If the workflow completed successfully, the terminal should show a message like :
-[nf-core/demo] Pipeline completed successfully -
Error docker: Got permission denied while trying to connect to the Docker daemon socket
If you get this error, try opening docker desktop before calling the nextflow run command
Other errors ? Try updating nextflow
If you already have Nextflow installed, and you get an error like ERROR ~ Plugin nf-schema with version @2.6.1 does not exist in the repository, try updating Nextflow with nextflow self-update.
What is the difference between the working and output directory
By passing . to the outdir argument, we set the current working directory (the one from which the command is started) to also be used as output directory. If you pass an output directory different from the working directory, you would get the data "published" by the workflow in this output directory, while the intermediate files (the work directory and some of the logs) would be created in the working directory.
nf-core workflow also come with default test datasets
Here we are passing a custom samplesheet, referencing local datasets. All nf-core workflows can also be run with the test profile (like -profile docker, test) which uses a default sample sheet and input datasets from the cloud. You can then omit the --input argument.
Step 4 : Inspect the workflow run directory¶
If you open a file browser in the run directory you should now see the following :
The subdirectories fastqc and fq contains the output data for the 2 samples the workflow processed : Sample1 being a single-end (SE) and Sample2 a paired-end (PE).
The multiqc directory contains the multiqc_report.html that you can double-click to visualize in a browser. This directory is common for nf-core workflows, which typically include multiqc as part of the workflow.
The pipeline_info is generated by Nextflow and contains information about the workflow execution (time, resources...). The directory also contains a visual diagram of the steps of the workflow executed (the pipeline_dag file).
Again just double-click to open any of these html files in your browser.
The content of this directory might change slightly based on your Nextflow configuration, which can be adjusted to deactivate the creation of such files (see Nextflow reports).
The different outputs are explained in details on the nf-core workflow page.

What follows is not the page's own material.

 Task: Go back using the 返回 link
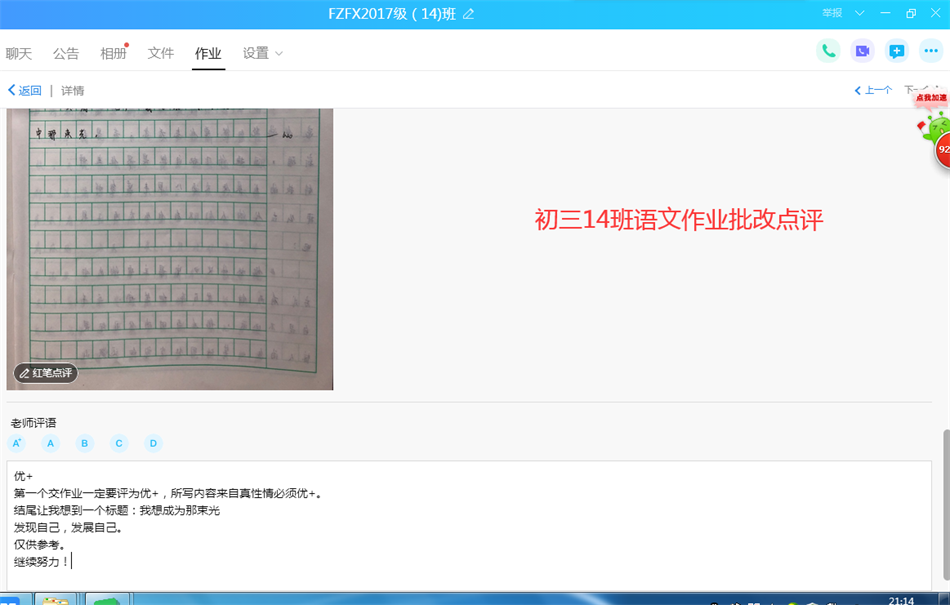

Step 5 (optional) : Generate a Workflow Run RO-Crate for the run using the nf-prov plugin¶
Nextflow supports generating Workflow Run RO-Crate, which are self-contained and interoperable way to share the result of a workflow execution. LabID can take advantage of such RO-Crate to automate the registration of such workflow runs.

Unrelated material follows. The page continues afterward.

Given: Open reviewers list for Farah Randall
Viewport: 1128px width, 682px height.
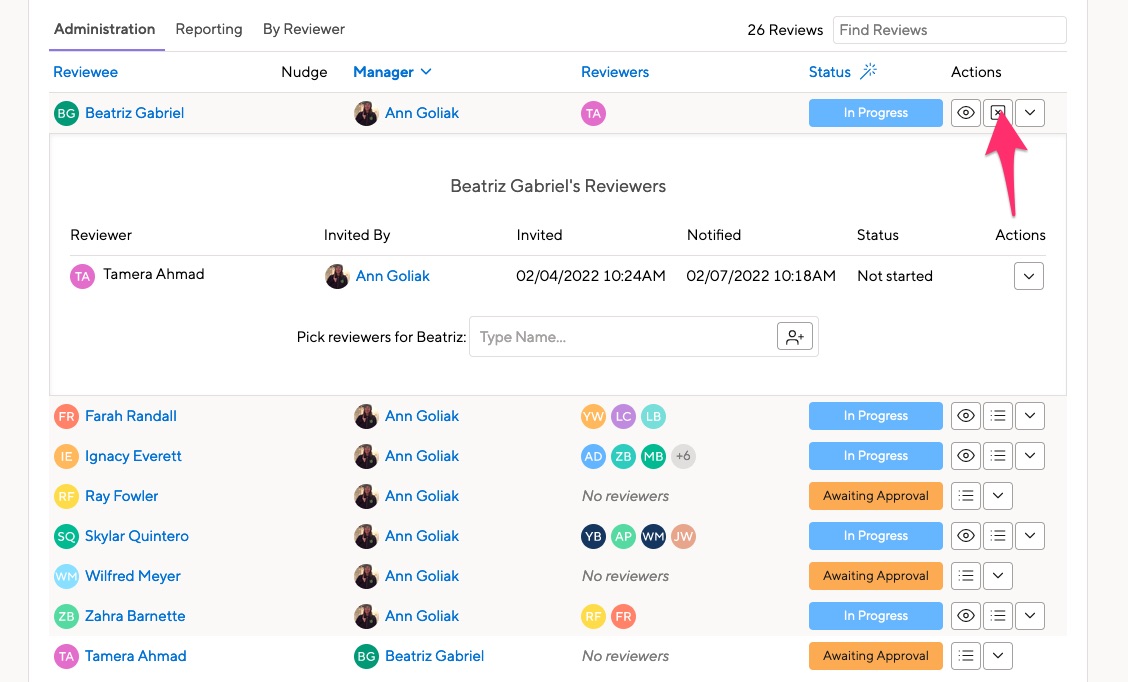Looking at the screenshot, I should point(997,416).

To generate a Workflow Run RO-Crate, first enable provenance in the custom.config.
- Open the file in a text editor
- Set
enabled = truein theprovblock, as below:
Then re-run the same workflow command with -resume so Nextflow reuses cached results and only performs the additional provenance-related steps:
nextflow run nf-core/demo -r 1.1.0 -profile docker --input inputs/samplesheet.csv --outdir . -c custom.config -resume
If you look at the run directory, you should now see a few additional files.
-
ro-crate-metadata.json This is the main json file required by the RO-Crate specification. It lists all the file involved the workflow run (input, outputs), workflow parameters and key files composing the workflow (such as the
main.nf) -
README.md
This is the README from the nf-core/demo github repository -
main.nf
This is the main workflow file or "entry point" for the workflow. -
nextflow.config
The default configuration used besides the custom.config. -
nextflow-schema.json
These files were copied by the nf-prov plugin, to ensure the run directory is "self-contained" and thus compliant with the Workflow Run RO-Crate specification.
With nf-prof plugin, outdir must be the working dir !
When using the nf-prov plugin, the command will fail (or raise a warning) if the argument --outdir is different from the current working directory. This is most likely to ensure that all files required to document the workflow run are in the output directory (a RO-Crate must be self-contained i.e contain all the files and folders described in the main json file).